A new study published in the journal Brain: a Journal of Neurology suggests a novel hypothesis as to how motor neuron disease (MND) develops as a result of abnormal cholesterol metabolism within nerve cells. This could help diagnose and treat the condition more accurately, say the researchers.
The researchers found some evidence that motor neuron disease is linked to an abnormal build-up of cholesterol and other lipids within cellular compartments. However, this could be due to any of a host of abnormal genes.
Motor neuron disease
Motor neuron disease is an umbrella term, with many different types of illness grouped in this category. Amyotrophic lateral sclerosis (ALS) is a fatal disease and the most common MND, affecting about 2 per 100,000 individuals worldwide.
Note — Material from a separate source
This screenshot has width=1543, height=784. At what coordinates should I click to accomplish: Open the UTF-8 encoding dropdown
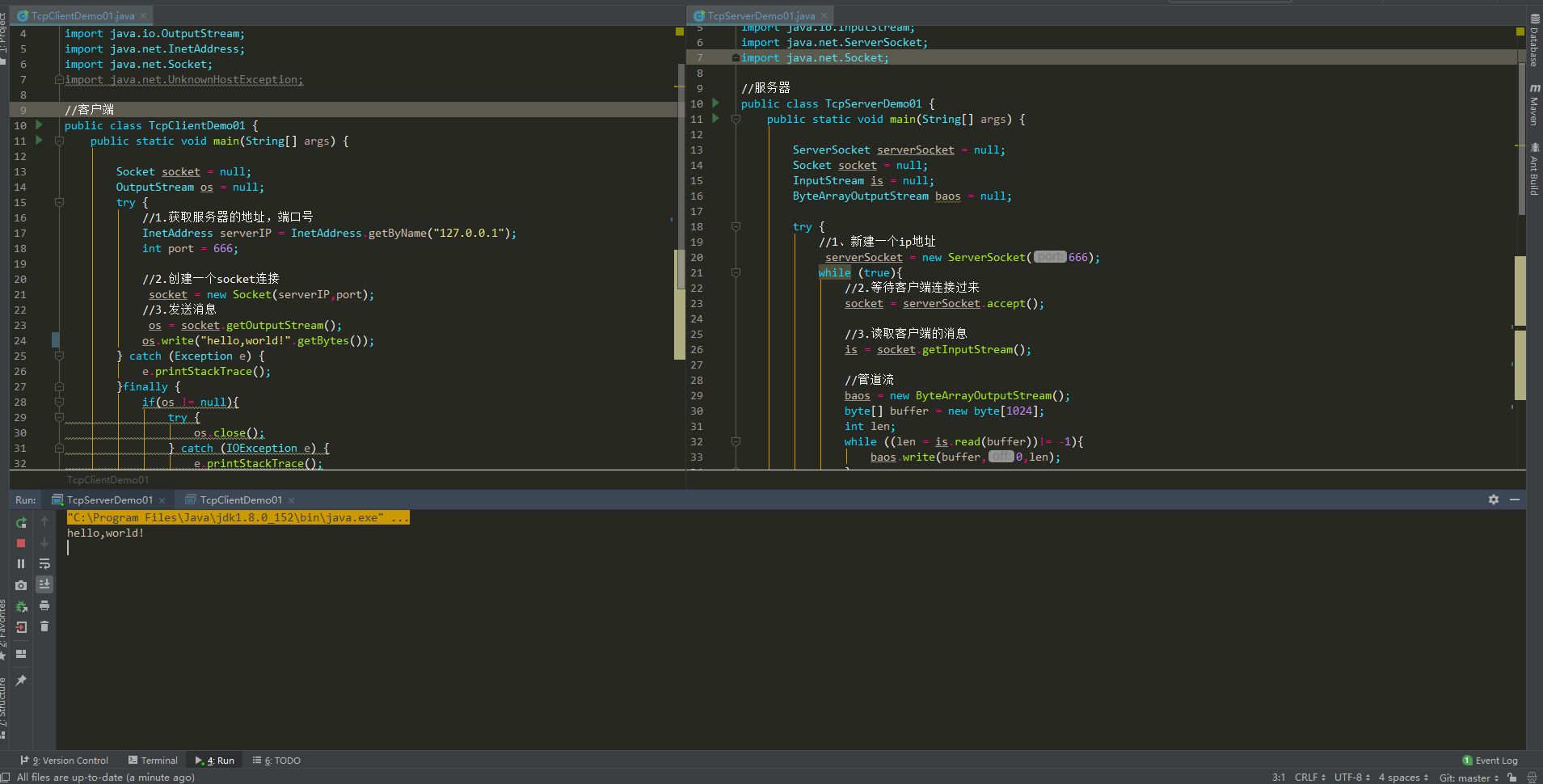point(1351,778)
About 1 in 2500 are affected by one of these conditions, in the UK. Their complex symptoms and signs often lead to delayed diagnosis. For instance, the patient might notice it’s becoming harder to climb stairs, or there’s ankle weakness; the speech might become unclear, swallowing becomes a problem, things are dropped more often or the individual finds it difficult to do intricate tasks using the small muscles of the hand. Weight loss due to muscle wasting, and emotional dysregulation, are other noticeable signs at this stage.
Most affected people find this coming on in their 60s and 70s, but no age is exempt after adulthood.
In all cases, the patient eventually becomes unable of any voluntary muscular activity, including moving, talking, swallowing and even breathing, leading to death.
There is no cure at present, nor can the progress of the illness be arrested. Over 2000 deaths occur each year due to this condition, but the cause is still unknown. Some have speculated that it could be due to genetic mutations, heavy metal poisoning or pollutants in agricultural occupations.
The onset, timing and symptoms show gross variation between patients, even when they are genetically related, such as being in the same family. Thus, the new study could help to improve diagnosis and predict the clinical course of the disease, including the severity of the final stages.